The storm will hit hard and fast from the eastern slopes of the Rockies to the Great Lakes region. The storm will bring major disruptions to travel, school and other daily activities, prior to the Easter holiday.
The storm will impact thousands of miles of roadways. Major highways in the north-central United States that are likely to be affected by snow and/or wind include Interstate 25, I-35, I-39, I-43, I-70, I-75, I-80, I-90 and I-94. Travel along these highways will become hazardous.
A large swath of 6- to 12-inch snow will occur with the storm from northeastern Colorado and southeastern Wyoming to northern Michigan.
Motorists could get caught in the fast-hitting storm. Some highways could close for a time.
Plowing crews may struggle to keep up with snowfall rates of 1-2 inches per hour, in some cases, especially if highways become clogged with stalled vehicles.
“While some of the snow will melt as it falls on paved areas during the daytime, where it snows hard, roads will become slushy and then snow-covered,” according to AccuWeather Meteorologist Steve Travis.

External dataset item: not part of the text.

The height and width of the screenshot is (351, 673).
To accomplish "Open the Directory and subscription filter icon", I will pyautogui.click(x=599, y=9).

Airline passengers should be prepared for delays, especially those with connecting flights to and from secondary airports in the swath of heavy snow. It is possible that some crews and aircraft may be displaced due to the magnitude of the storm.
This map shows anticipated snowfall through Wednesday night on non-paved surfaces. Additional snow will fall over the Upper Midwest on Thursday.

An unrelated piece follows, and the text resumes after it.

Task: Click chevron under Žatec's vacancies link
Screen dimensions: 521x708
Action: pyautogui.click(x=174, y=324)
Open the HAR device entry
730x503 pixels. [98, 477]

Cities that are likely to receive accumulating snow from the storm include Denver; Cheyenne, Wyoming; Grand Island, Nebraska; Sioux Falls, South Dakota; Mason City, Iowa; Minneapolis and Rochester, Minnesota; Green Bay, Wisconsin; and Alpena, Michigan.
“Portions of the Plains will go from delightful spring warmth to windswept snow and cold in less than 24 hours during the middle days of this week,” according to AccuWeather Chief Meteorologist Elliot Abrams.
For example, in Omaha, Nebraska, after temperatures hover in the lower 70s during Tuesday evening, heavy rain and wet snow are in store with temperatures near 32 during Wednesday evening.
“As the storm strengthens, strong winds will develop and lead to blizzard conditions over the central High Plains with extensive blowing and drifting snow,” Travis said. “Blizzard conditions will first develop over portions of Colorado, Wyoming and Nebraska on Wednesday.”
More of a wet snow with slightly less wind will occur farther to the east in portions of Wisconsin and northern Michigan. However, portions of the Great Lakes region may receive the biggest snowfall from the storm with 12-18 inches of snow possible. The snow will be much more dense than lake effect and may be difficult to shovel and plow.
Severe thunderstorms and heavy rain will develop in the storm’s warm sector, while snow falls in the colder air.
Even where little or no snow accumulates, rain, thunderstorms and gusty winds can cause airline delays.
Substantial airline delays are possible in Kansas City, Missouri, Chicago, Detroit, St. Louis and Cincinnati.
Gusts in part of the snow area, as well as ahead of the storm and immediately in its wake, will range between 35 and 50 mph. The winds will be strong enough to cause sporadic power outages and create difficulties for drivers of high-profile vehicles.
The next stop for the snowstorm and wintry mix will be portions of central and southern Ontario and Quebec, and perhaps northern New York state and New England, late in the week.